Vivus, Inc. (VVUS) & Other Mind-Blowing Moves: Billionaire Richard Chilton’s Small Cap Picks

According to our research, the most popular small cap stocks (those with market capitalizations between $1 billion and $5 billion) among hedge funds outperform the S&P 500 by an average of 18 percentage points per year (learn more about imitating small cap picks). We think that this is because small cap stocks are less widely followed by investors, including institutional investors such as mutual funds; when a hedge fund team looks at such a stock, then, it is more likely to find an undervalued name. We can also use our database of 13F filings to see which small cap stocks individual fund managers like. Here are five small cap stocks which billionaire Richard Chilton’s Chilton Investment Company owned at the end of December (or see the full list of the fund’s stock picks):

Chilton more than doubled the size of his position in DineEquity Inc (NYSE:DIN), the restaurant company which owns the Applebee’s and International House of Pancakes brands. DineEquity has converted itself to a franchisor of these restaurants, and now offers a very strong dividend yield of over 4% at current prices after instituting a 75 cent per share quarterly dividend this year. DineEquity Inc (NYSE:DIN) made our list of the most popular restaurant stocks among hedge funds for the fourth quarter of 2012 (find more restaurant stocks hedge funds loved), though we’d note that 10% of the float is held short.

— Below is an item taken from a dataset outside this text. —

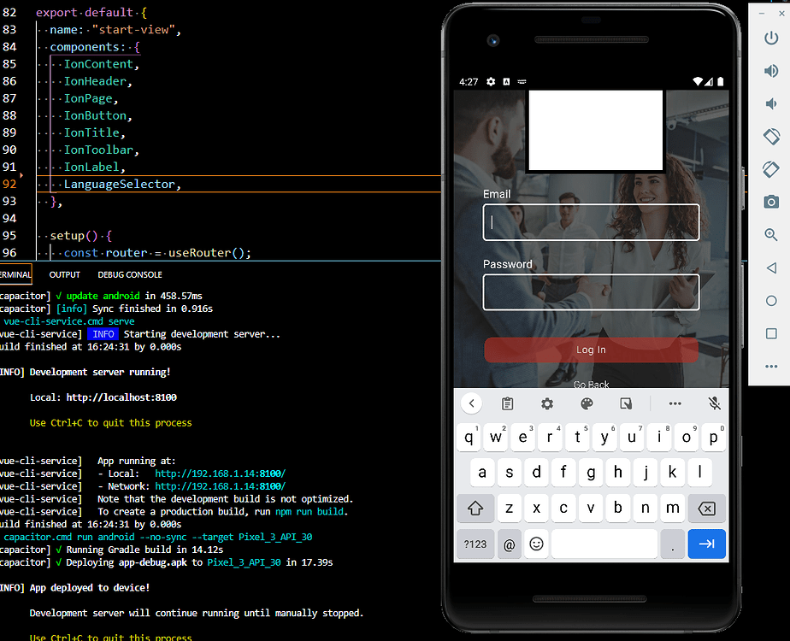Image resolution: width=790 pixels, height=641 pixels.
Task: Open recent apps with the square button
Action: tap(771, 333)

CHILTON INVESTMENT COMPANYSemiconductor manufacturing products company Entegris Inc (NASDAQ:ENTG) was another of Chilton’s small cap picks. Entegris Inc (NASDAQ:ENTG) is quite dependent on broader economic activity, as shown by the fact that the stock’s beta is 2.5 despite a considerable net cash position. The stock trades at 19 times trailing earnings, a level which would generally suggest significant earnings growth, but in its most recent quarter net income was down compared to the same period in the previous year and revenue was up only slightly.

The fund cut its stake in VIVUS, Inc. (NASDAQ:VVUS), a drug developer currently working on a weight loss drug, but still owned 2.6 million shares of the stock at the end of December. Vivus is down 54% in the last year as some in the investing community claim that Arena Pharmaceuticals has developed a superior product, and short sellers are responsible for 25% of the float. Wall Street analysts are expecting VIVUS, Inc. (NASDAQ:VVUS) to be unprofitable both this year and in 2014, and losses per share have been higher than expected the past few quarters.

Chilton reported ownership of 5.3 million shares of Atmel Corporation (NASDAQ:ATML), a $3 billion market cap semiconductor designer and developer. Here the stock price is down 28% in the last year as business has been weak- to be specific, in the fourth quarter of 2012 sales were down 10% versus a year earlier. The sell-side expects Atmel Corporation (NASDAQ:ATML) to recover, and in fact the forward P/E of 12 would appear to be quite low, but we aren’t convinced that the company is going to be able to improve its earnings in line with expectations and so we would avoid the stock.

First Horizon National Corporation (NYSE:FHN) rounds out our list of small cap picks from the fund. Chilton had 3.1 million shares of the Tennessee-based regional bank in its portfolio at the end of 2012 after adding a small number of shares during Q4. First Horizon National is valued at a small premium to the book value of its equity with a P/B ratio of 1.1. The bank struggled with profitability in 2012 as a whole, but did deliver profits in the second half of the year and consensus earnings for 2014 imply a forward P/E of 11.

First Horizon National Corporation (NYSE:FHN) therefore looks like it does have some value prospects, though we’d have to look into what caused the poor conditions in early 2012 to help us determine if the bank is actually in the clear. DineEquity also looks somewhat interesting- as a high yield restaurant stock it could be an alternative to Darden Restaurants, and it’s possible that the franchise model will provide a particularly stable source of cash flow and earnings with little dependence on macro factors.

Disclosure: I own no shares of any stocks mentioned in this article.